Ahora que parece que empieza a calmarse la situación en Gaza —o al menos a tomar un respiro— quizá sea un buen momento para mirar atrás. No tanto para revivir el horror, sino para hacer autocrítica, para intentar entender por qué, a pesar de tantas advertencias y de tanta supuesta prevención, volvemos a tropezar con los mismos errores.
Años de viajes a Auschwitz, visitas a museos sobre la Shoá, emotivas películas sobre el Holocausto; enormes cantidades de dinero dedicadas a cumbres y encuentros sobre antisemitismo; reuniones con líderes y gobernantes occidentales; artículos, papers y ensayos sobre el "Nunca Más"… Y, sin embargo, el día de la mayor masacre contra los judíos desde el Holocausto, las calles de Occidente se llenaron de gente festejándolo y justificándolo.

(Fotos: Redes)

# # # #

■ **TAREAS DEL EJERCICIO**:
(1) Reproduce literalmente el texto sobre Gaza y el antisemitismo desde "Ahora que parece" hasta "(Fotos: Redes)", ambos incluidos.
(2) Resume en dos oraciones el texto sobre Gaza y el antisemitismo.
Los datos no hacen falta para resolver nada de esto.

■ **DATOS PROPORCIONADOS**:
# # # #

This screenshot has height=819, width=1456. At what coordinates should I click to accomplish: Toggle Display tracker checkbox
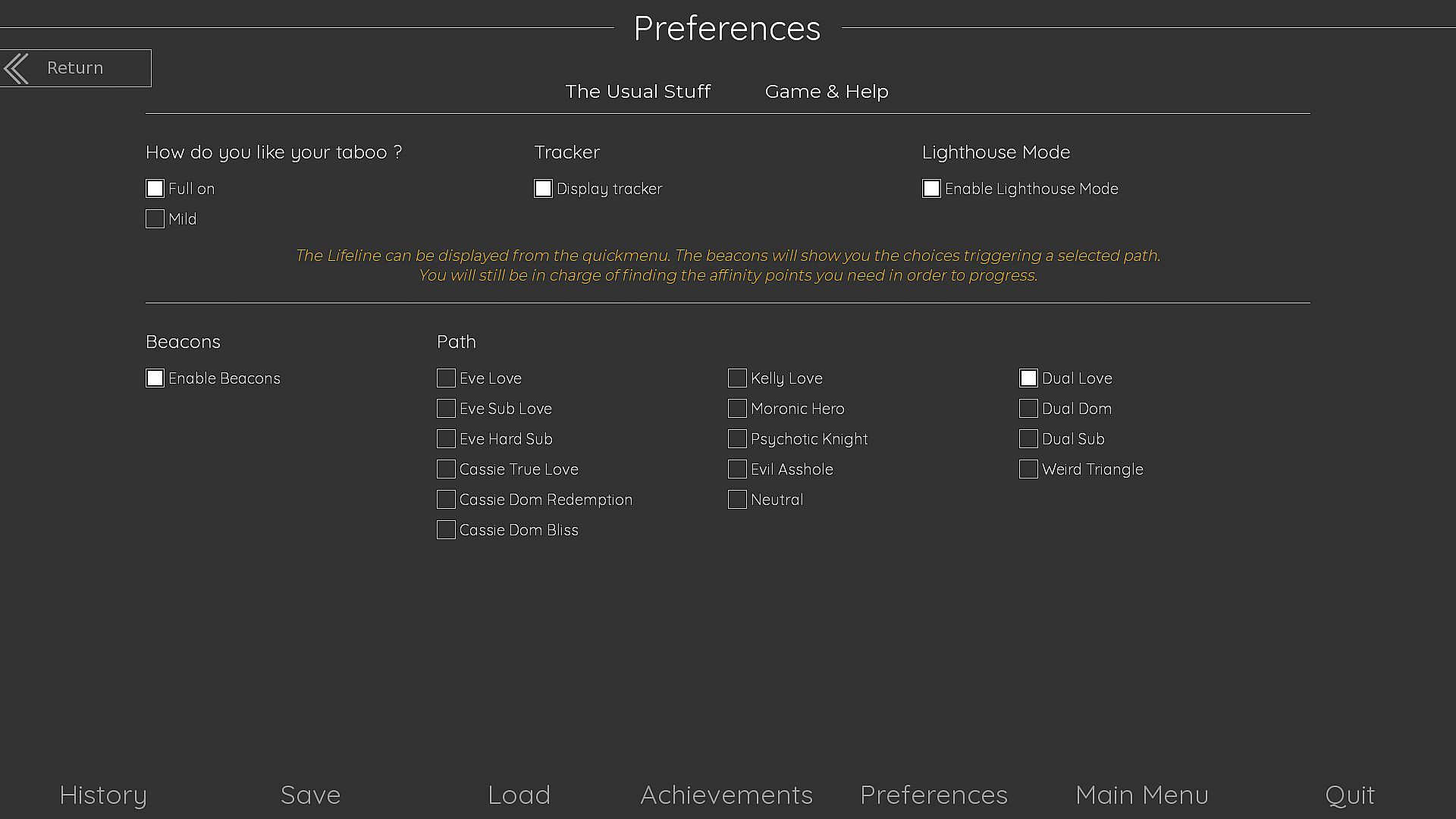point(544,189)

# # # #

■ **RESULTADOS**:
(1)
Ahora que parece que empieza a calmarse la situación en Gaza —o al menos a tomar un respiro— quizá sea un buen momento para mirar atrás. No tanto para revivir el horror, sino para hacer autocrítica, para intentar entender por qué, a pesar de tantas advertencias y de tanta supuesta prevención, volvemos a tropezar con los mismos errores.
Años de viajes a Auschwitz, visitas a museos sobre la Shoá, emotivas películas sobre el Holocausto; enormes cantidades de dinero dedicadas a cumbres y encuentros sobre antisemitismo; reuniones con líderes y gobernantes occidentales; artículos, papers y ensayos sobre el "Nunca Más"… Y, sin embargo, el día de la mayor masacre contra los judíos desde el Holocausto, las calles de Occidente se llenaron de gente festejándolo y justificándolo.

(Fotos: Redes)

(2) Ahora que la situación en Gaza parece calmarse, el texto propone mirar atrás para hacer autocrítica y entender por qué, a pesar de tantas advertencias y de tanta supuesta prevención, se repiten los mismos errores. Tras años de viajes a Auschwitz, museos, películas, cumbres sobre antisemitismo y ensayos sobre el "Nunca Más", el día de la mayor masacre contra los judíos desde el Holocausto las calles de Occidente se llenaron de gente que la festejaba y la justificaba.